- _GIVEN TASK_: Report every line of the material below that contains the string "width", counting only matches with the same letter case.

- _MATERIAL PROVIDED_:

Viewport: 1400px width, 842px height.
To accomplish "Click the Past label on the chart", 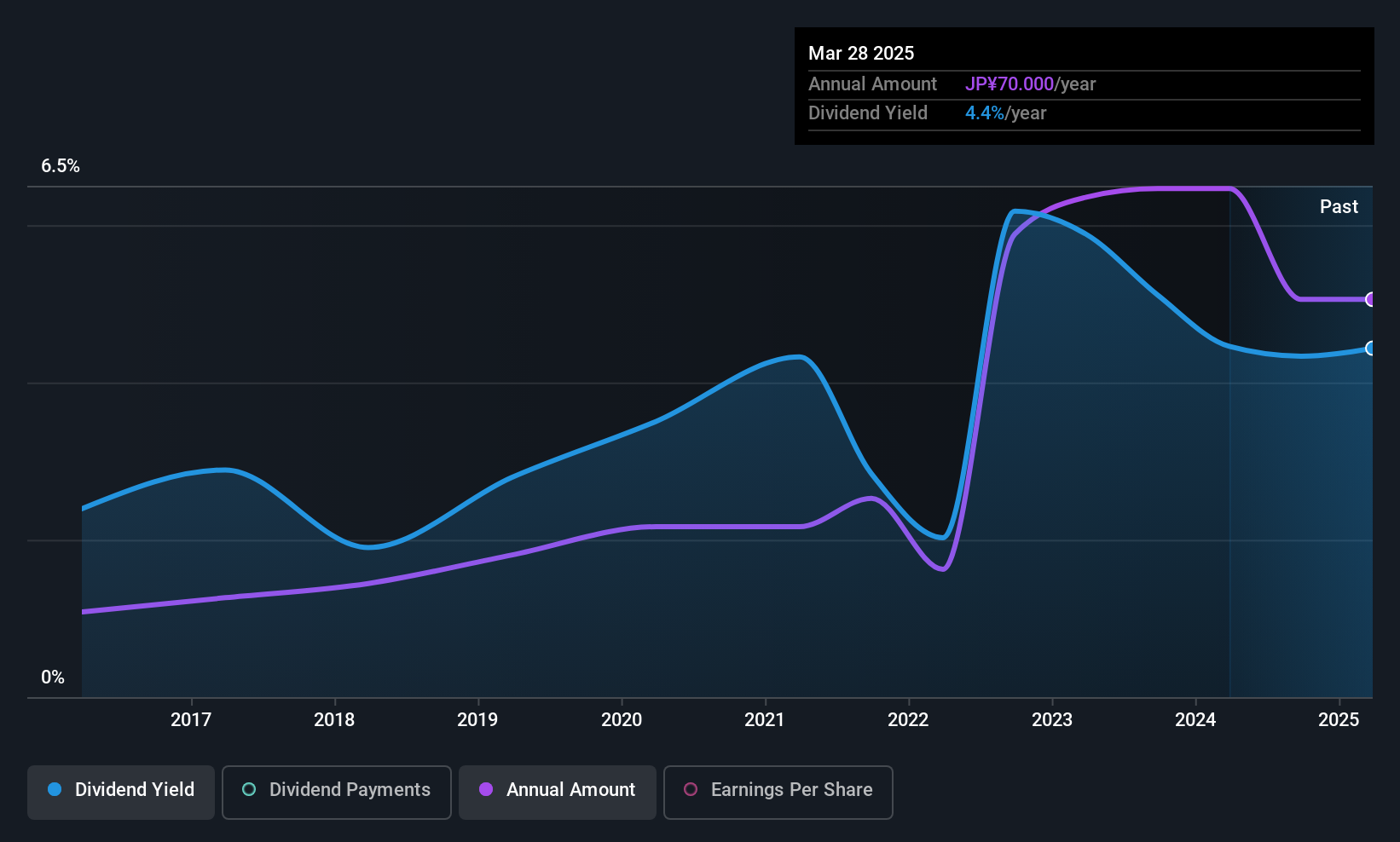I will coord(1339,207).
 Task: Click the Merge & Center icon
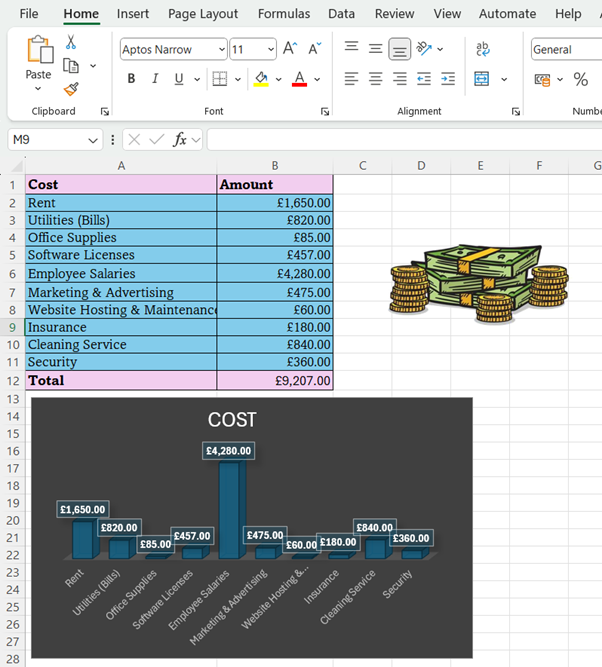[482, 79]
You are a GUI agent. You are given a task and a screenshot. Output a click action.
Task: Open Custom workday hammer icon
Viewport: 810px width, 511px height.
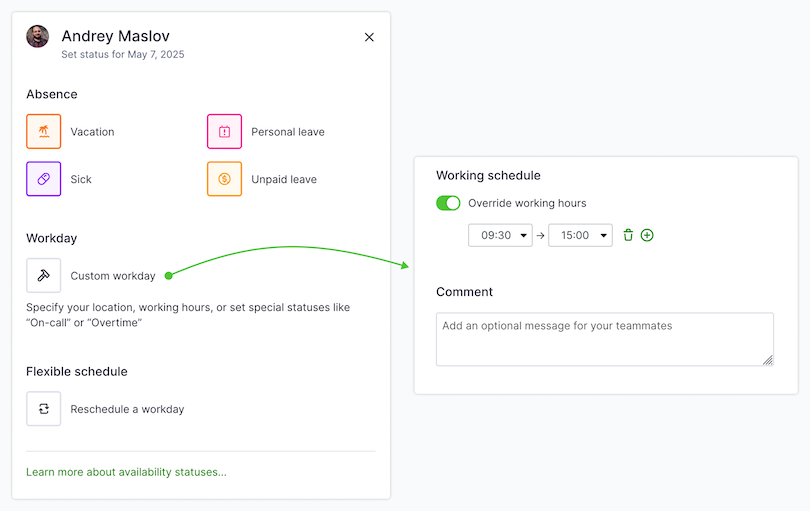43,276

- _OUTPUT OF THE EXERCISE_:
Viewport: 1400px width, 842px height.
Viewport: 810px width, 511px height.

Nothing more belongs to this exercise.